I'm happy to submit a PR with the fix if the maintainers agree on the approach. This would help many users who need both fallback reliability and middleware features in production environments.

cc @sydney-runkle -- I suspect users can't do this through modifyModelRequest either right now. We could probably modify the behavior of with_fallbacks for chat models to be specific to chat models so we get back a chat model instance.

Technical Analysis and Solution

Hi @bart0401 and @eyurtsev,

This is indeed a critical issue that affects production deployments where both reliability (fallbacks) and conversation management (middleware) are essential. I've analyzed the problem and can provide some insights.

Root Cause Analysis

The issue stems from the strict type checking in create_agent() at line 1145:

if middleware:
    assert isinstance(model, str | BaseChatModel)

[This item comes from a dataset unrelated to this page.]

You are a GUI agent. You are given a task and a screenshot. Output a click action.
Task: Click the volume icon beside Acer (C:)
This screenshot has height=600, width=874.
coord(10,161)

The inheritance hierarchy shows why this fails:

  • RunnableWithFallbacks inherits from RunnableSerializable
  • BaseChatModel inherits from BaseLanguageModelRunnableSerializable
  • Both share RunnableSerializable as a common ancestor but are in different branches

Proposed Solutions

Option 1: Extend Type Check (Immediate Fix)

from langchain_core.runnables.fallbacks import RunnableWithFallbacks

if middleware:
    assert isinstance(model, str | BaseChatModel | RunnableWithFallbacks)

Option 2: Duck Typing (More Robust)

if middleware:
    if not isinstance(model, str):
        # Check for required methods instead of strict type checking
        required_methods = ['invoke', 'ainvoke', 'stream', 'astream']
        missing_methods = [method for method in required_methods 
                          if not hasattr(model, method)]
        if missing_methods:
            raise TypeError(f"Model must implement methods: {missing_methods}")

Option 3: Unwrap Fallback Models (Backward Compatible)

from langchain_core.runnables.fallbacks import RunnableWithFallbacks

if middleware:
    # Extract the primary model if it's wrapped in fallbacks
    actual_model = model
    if isinstance(model, RunnableWithFallbacks):
        # Get the primary runnable (first in the chain)
        actual_model = model.runnable
    
    assert isinstance(actual_model, str | BaseChatModel)

Impact on Middleware Functionality

The middleware system works by intercepting the model's invoke/stream methods. With RunnableWithFallbacks, the middleware will:

  1. Apply to the entire fallback chain (desired behavior)
  2. Maintain fallback logic when primary model fails
  3. Continue working with conversation summarization

Testing Considerations

We should ensure:

  • Middleware applies correctly to fallback chains
  • Fallback behavior is preserved when middleware is active
  • Memory management works across model switches
  • Performance impact is minimal

Recommended Approach

I recommend Option 1 for immediate fix followed by Option 2 for long-term robustness. This approach:

  • ✅ Fixes the immediate issue
  • ✅ Maintains backward compatibility
  • ✅ Supports future runnable types
  • ✅ Provides better error messages

Would you like me to prepare a PR with the implementation? I can include comprehensive tests covering:

  • Basic fallback + middleware functionality
  • Error handling scenarios
  • Performance benchmarks
  • Documentation updates

Gabriel

We will be addressing this issue using middleware to handle model fallbacks.